* Exercise brief *
When you transcribe the data below, reproduce every line exactly and leave each picture out.

* Given entries *
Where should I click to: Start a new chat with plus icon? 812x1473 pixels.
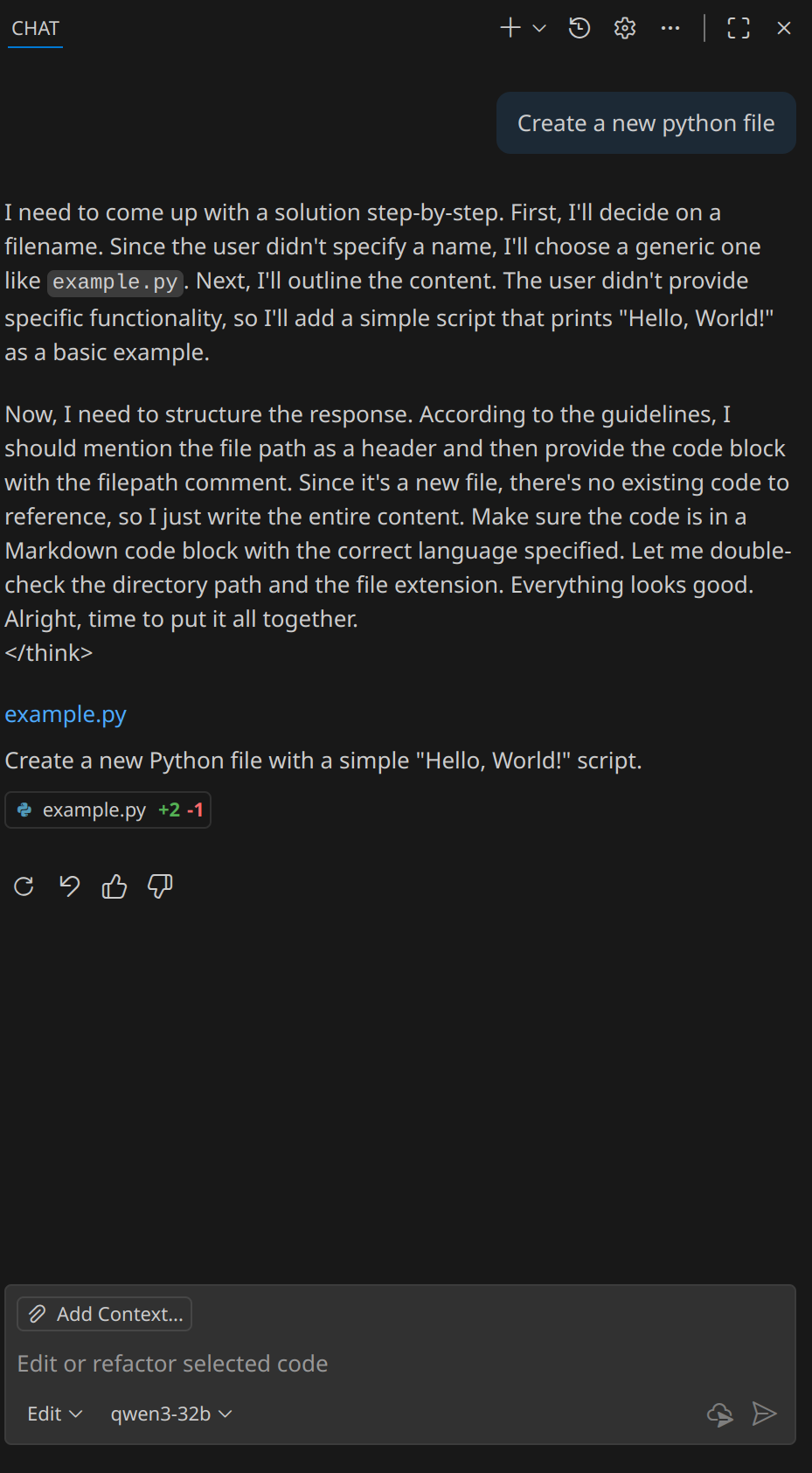point(510,28)
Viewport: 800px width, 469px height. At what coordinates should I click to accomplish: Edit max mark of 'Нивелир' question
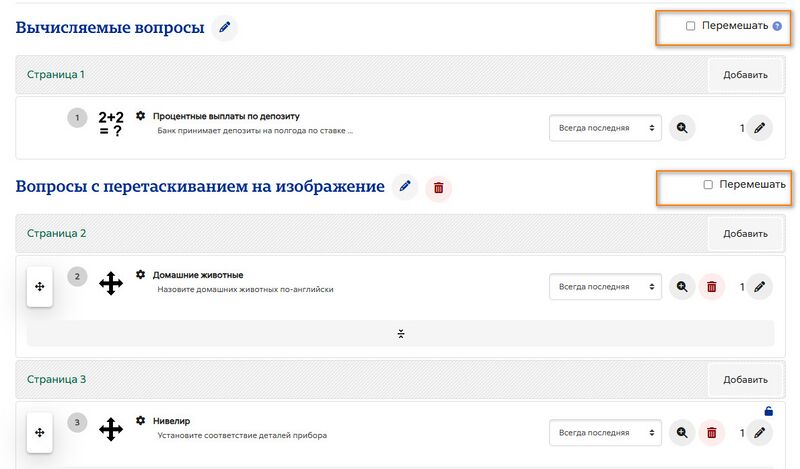759,433
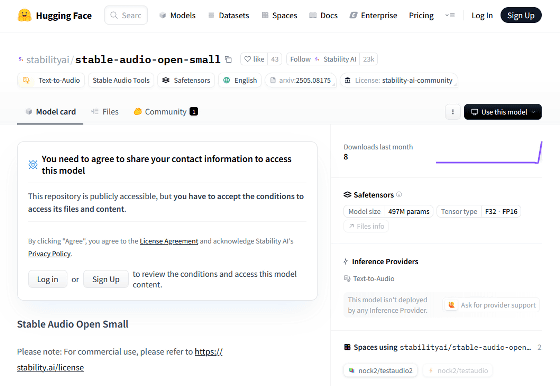Click the Log in button in access box

click(48, 279)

* Exercise answer *
Where should I click to: Start a new chat with plus icon? 812x1473 pixels.
point(510,28)
Viewport: 800px width, 469px height. At what coordinates should I click to accomplish: Edit max mark of 'Нивелир' question
759,433
Click the Log in button in access box

click(48, 279)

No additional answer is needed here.